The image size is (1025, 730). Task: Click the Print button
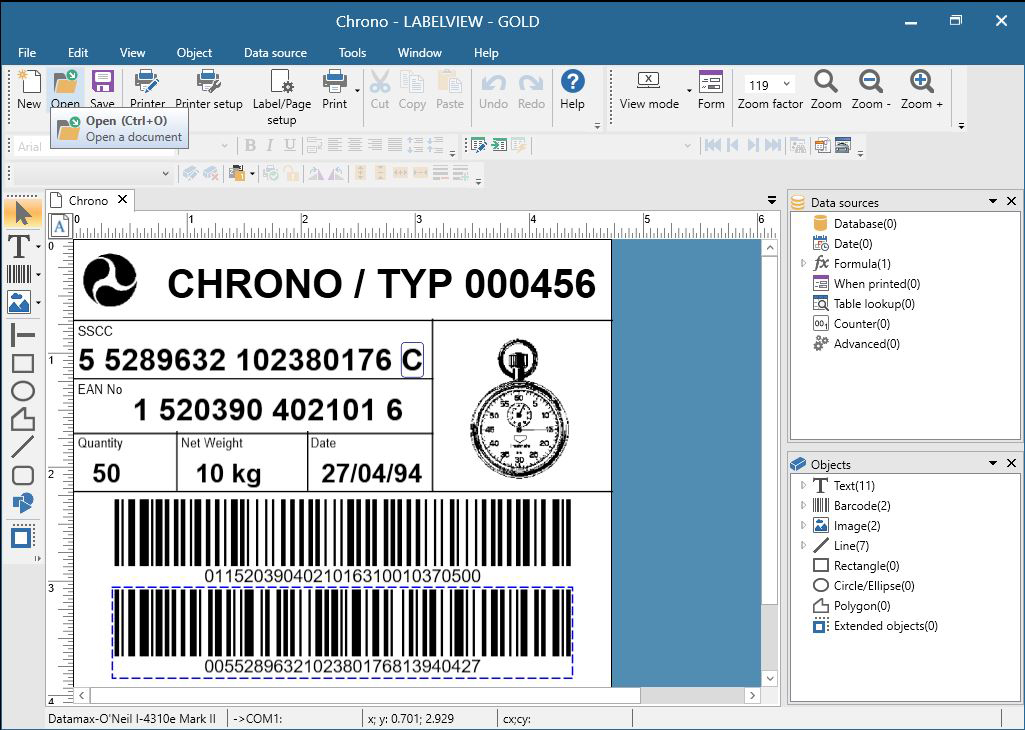click(336, 88)
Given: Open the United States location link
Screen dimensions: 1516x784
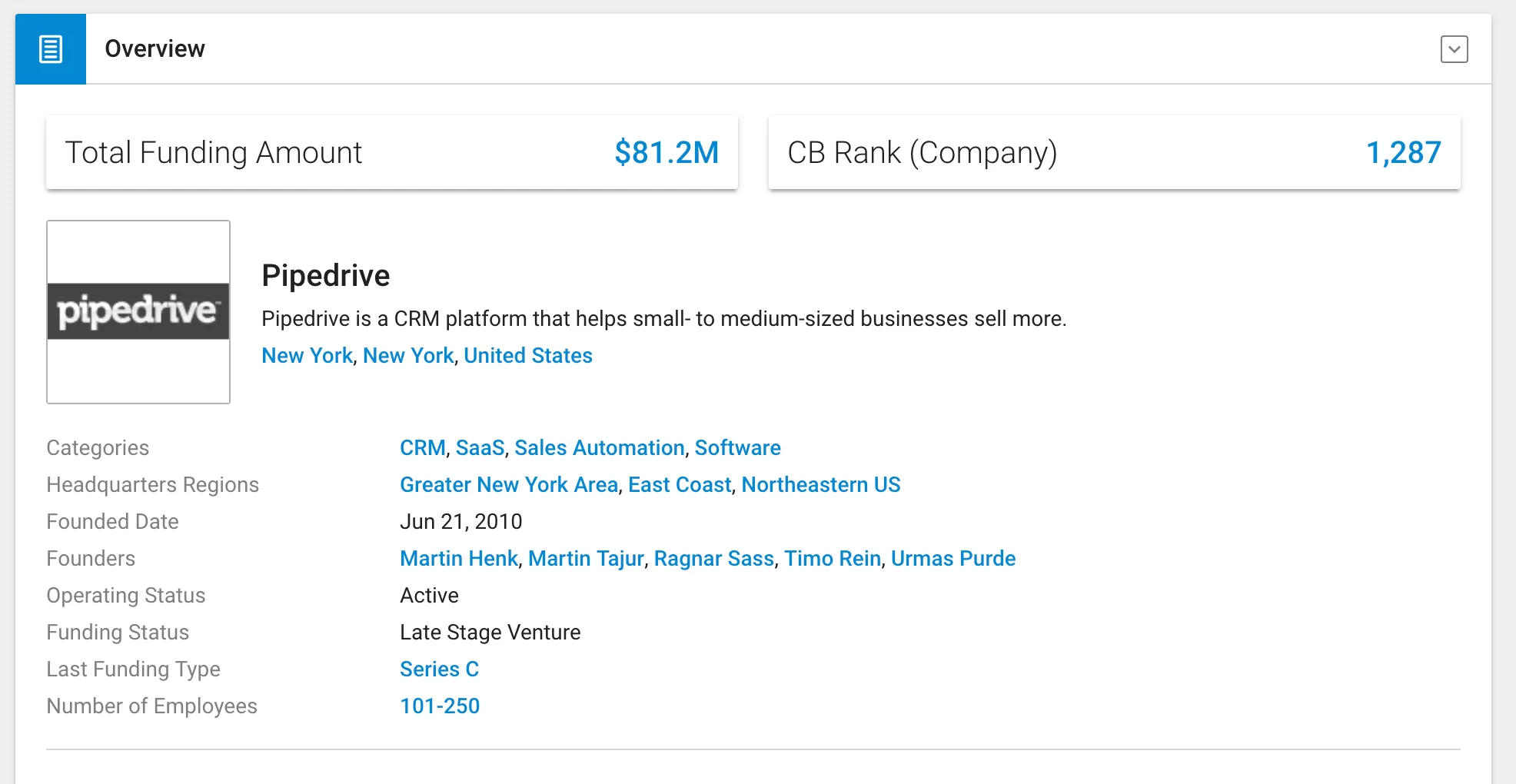Looking at the screenshot, I should 527,356.
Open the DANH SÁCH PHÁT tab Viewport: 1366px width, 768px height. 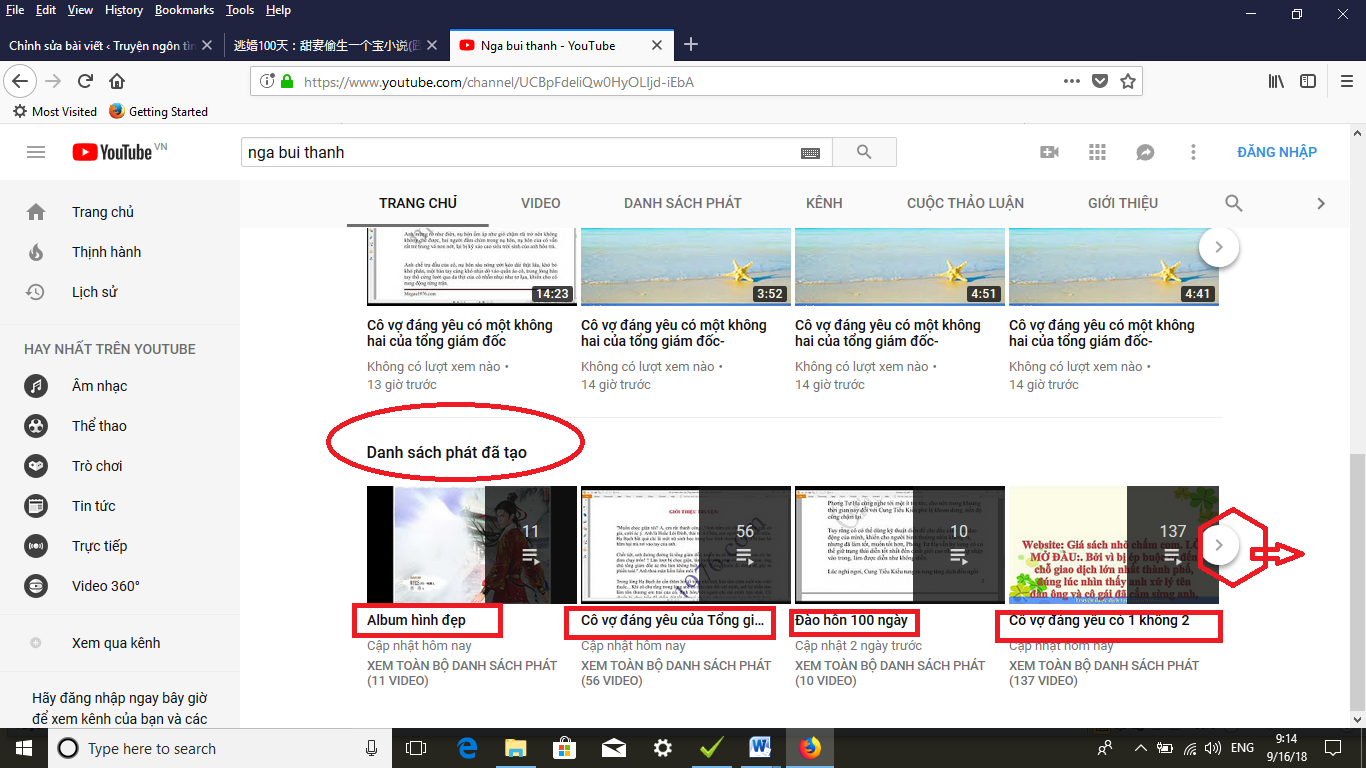coord(682,203)
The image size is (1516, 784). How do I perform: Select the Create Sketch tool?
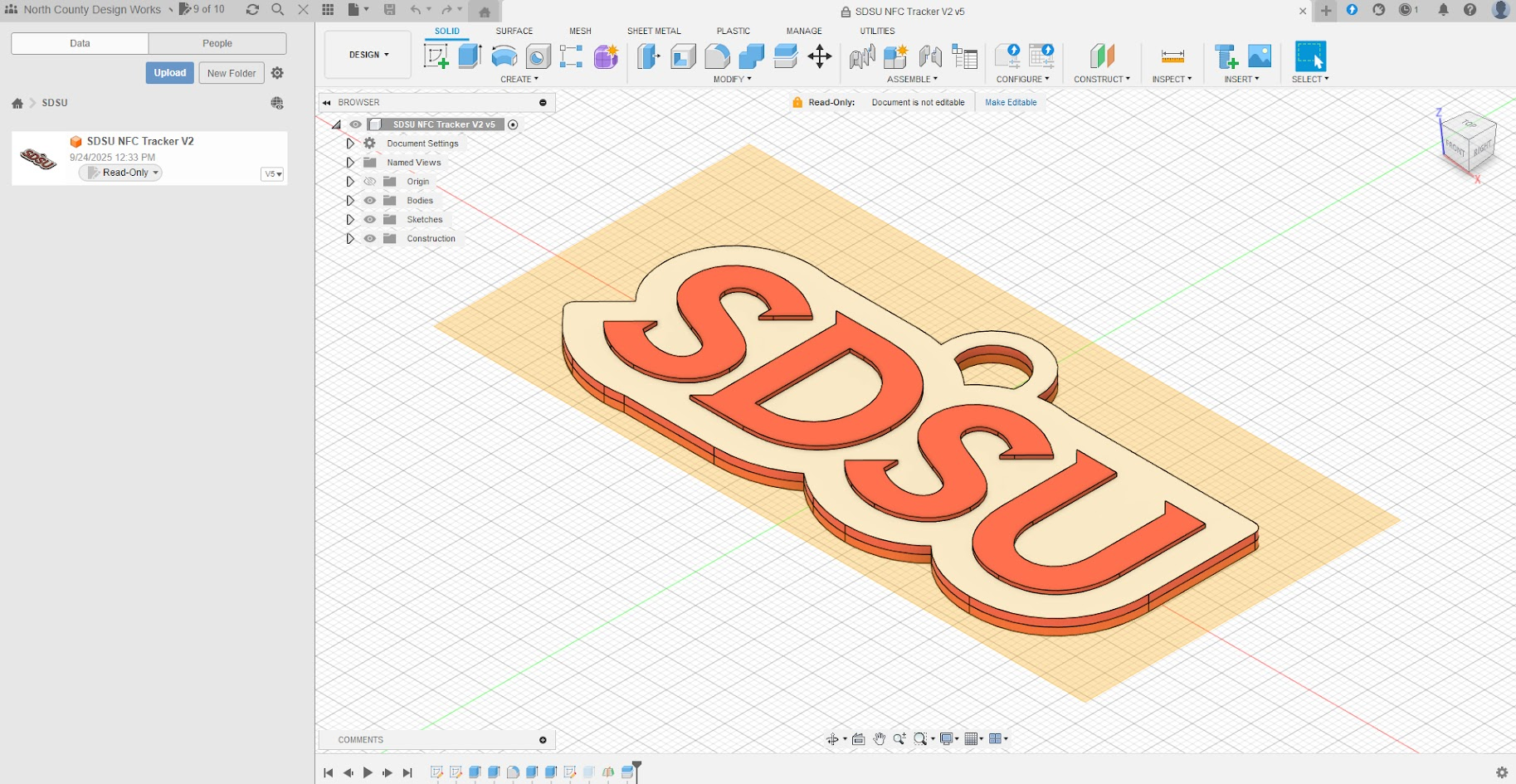(436, 56)
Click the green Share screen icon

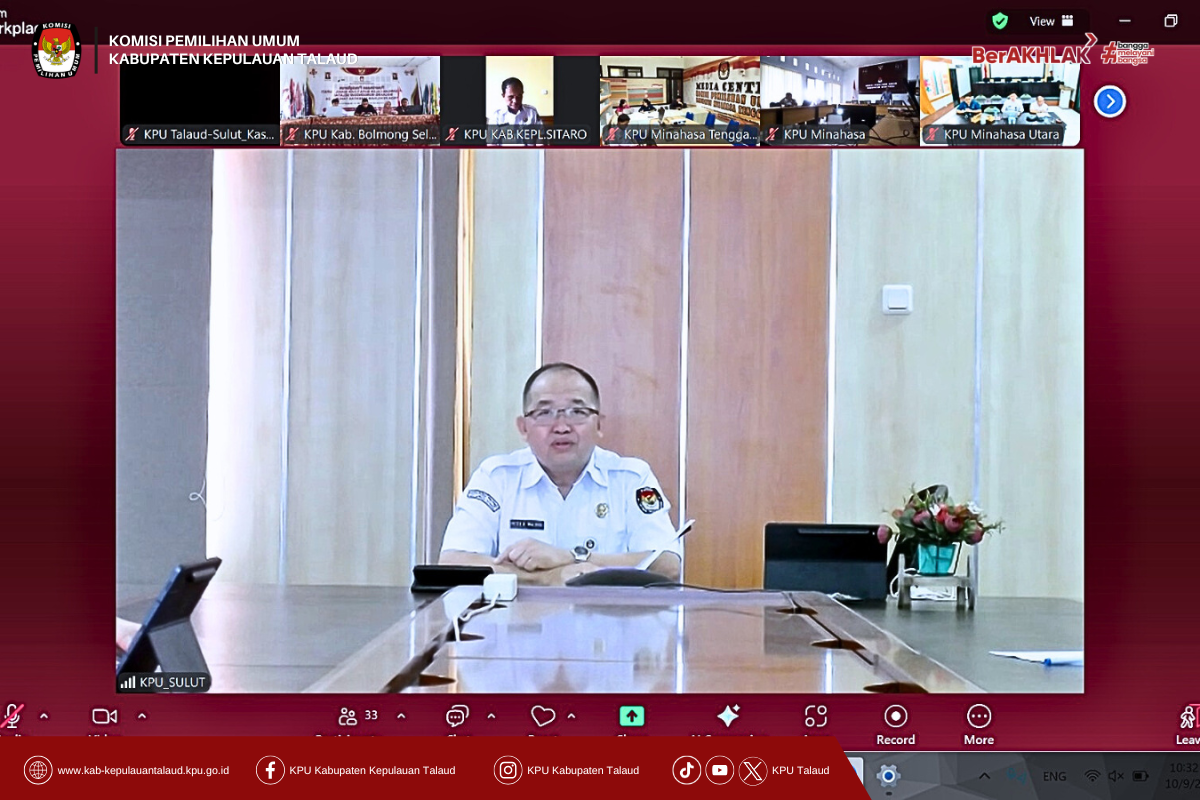631,717
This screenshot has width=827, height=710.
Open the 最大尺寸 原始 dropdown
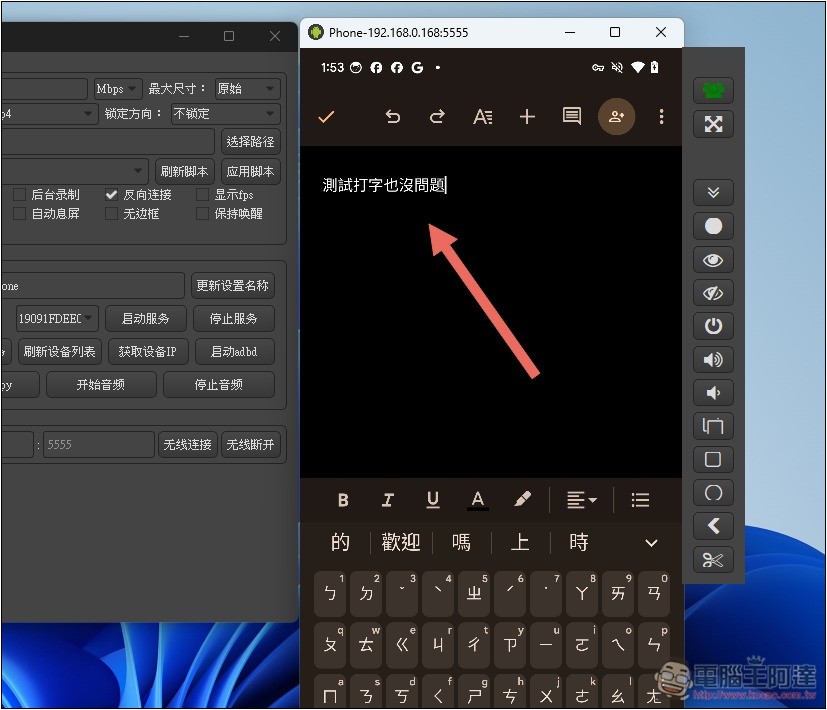pos(247,89)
◇ ◇ ◇
Exercise description
Please gather every line above that contains the word "image".

Reply to the task
The image size is (1025, 730). Task: Click the Print button
The image size is (1516, 784). How do I perform: Select the Create Sketch tool?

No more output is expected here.